Scientists have long sought to crack the genetic code of healthy aging. On average, people in developed countries today can expect to live between 80 and 85 years, largely as a result of improvements in diet and pubic health. But the oldest of the old—"wellderly"—live decades longer, often free of the mental and physical ailments of age.
The oldest person alive today is 116 years old, according to the Los Angeles Gerontology Group. The oldest person on record lived to be 122 years old. But such people are one in a million.
No one knows the complete prescription for a healthy long life. But genes that help control cellular responses to famine, drought and other survival stresses may play a key role in staving off the diseases and chronic ailments of aging, research suggests.

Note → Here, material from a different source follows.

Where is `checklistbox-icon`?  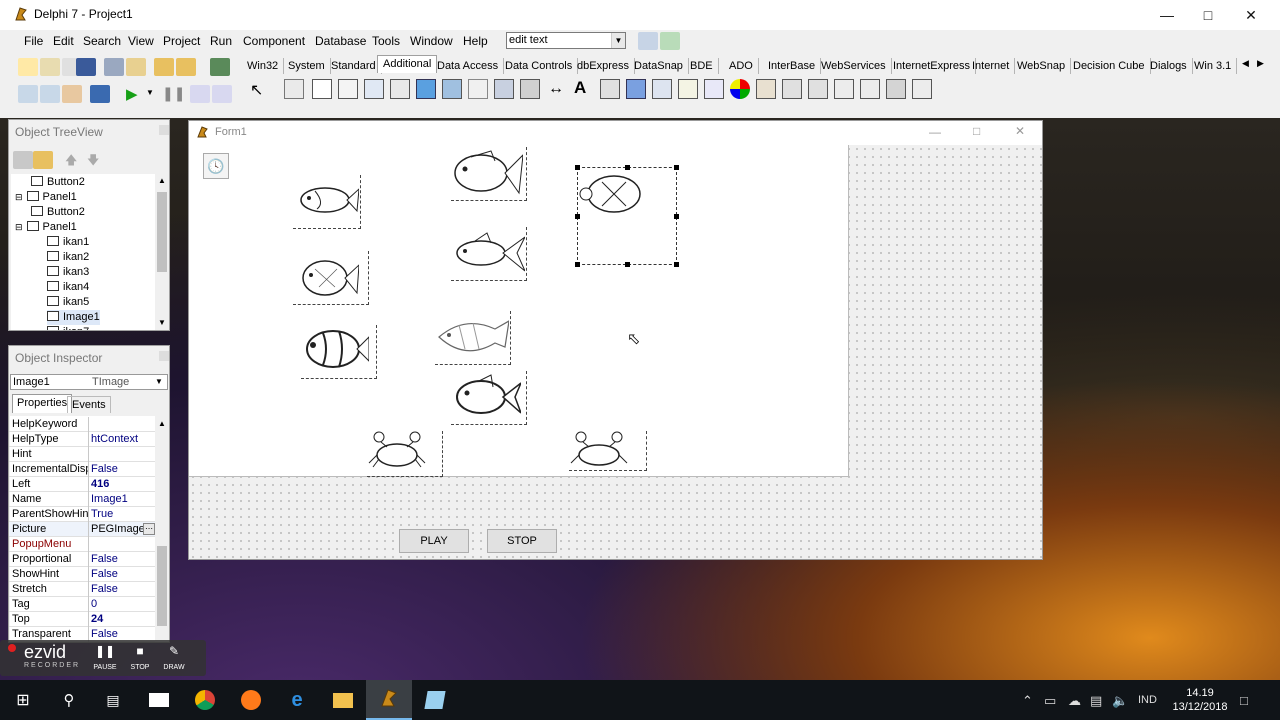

While a healthy lifestyle is paramount, such genetic factors appear to become more important the longer we live. Indeed, a variation in even a single key gene called FOX03A can triple the chances a person may live past 100, researchers at the Pacific Health Research Institute in Hawaii recently reported.
In research published online Thursday by the journal Science, BU geriatrician Thomas Perlsand his colleagues studied variations in the biochemical code of DNA drawn from members of the New England Centenarian Study, considered the world's largest comprehensive study of these long-lived people and their families.

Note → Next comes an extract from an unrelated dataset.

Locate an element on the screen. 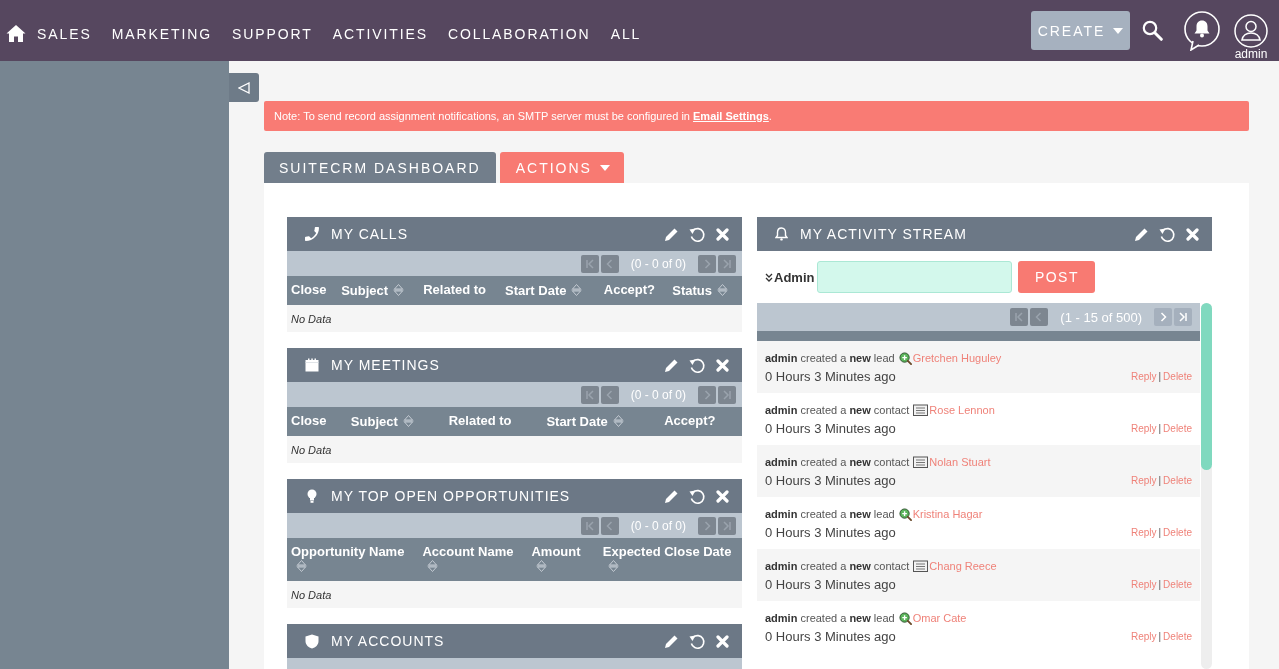 This screenshot has width=1279, height=669. search-icon is located at coordinates (1152, 30).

The scientists compared patterns of genetic variation in these elderly to those among people who lived more average life spans.
Among these healthy centenarians, the researchers identified a set of 150 unique genetic variations that, taken together, appear to highlight genes that protect against the ravages of age. This hereditary pattern is a measure of potential. Depending on personal habits, diet, injuries, accidents and other factors, these genes boost an individual's chances of survival in the lottery of life, the scientists reported.
The researchers acknowledged they didn't yet know all of the actual genes involved or how they affect human metabolism. The genetic markers are scattered across the entire three billion DNA characters of the human genome and touch on at least 70 known genes.
Nonetheless, the information allowed them to identify those predisposed to exceptional longevity with 77% accuracy in controlled tests, they reported.
"Now, we are going to have to find out what all these genes are, what they do and if there is a way we can affect them," said geriatrics expert Bradley Willcox, who was not involved in the Science paper. He is a principlal investigator of the Hawaii Lifespan study and the Okinawa Centenarian Study, which involve analysis of thousands of aging men.
In the meantime, the BU researchers said they plan to offer a free version of the longevity test later this month through a public website maintained by the New England Centenarian Study.
But the scientists warned that their experimental procedure might reveal more than some people would like to know. Genetic testing often reveals tantalizing but incomplete information about our risk for disease, and medical ethicists caution that it's difficult to know how to act on the information. Clues about our life span, for example, could affect decisions about insurance coverage or long-term medical treatments.
"I don't think people are ready for this from a social point of view," said BU's Dr. Perls, who was a senior author of the study. "But I don't think that will stop companies from trying to market this," he added.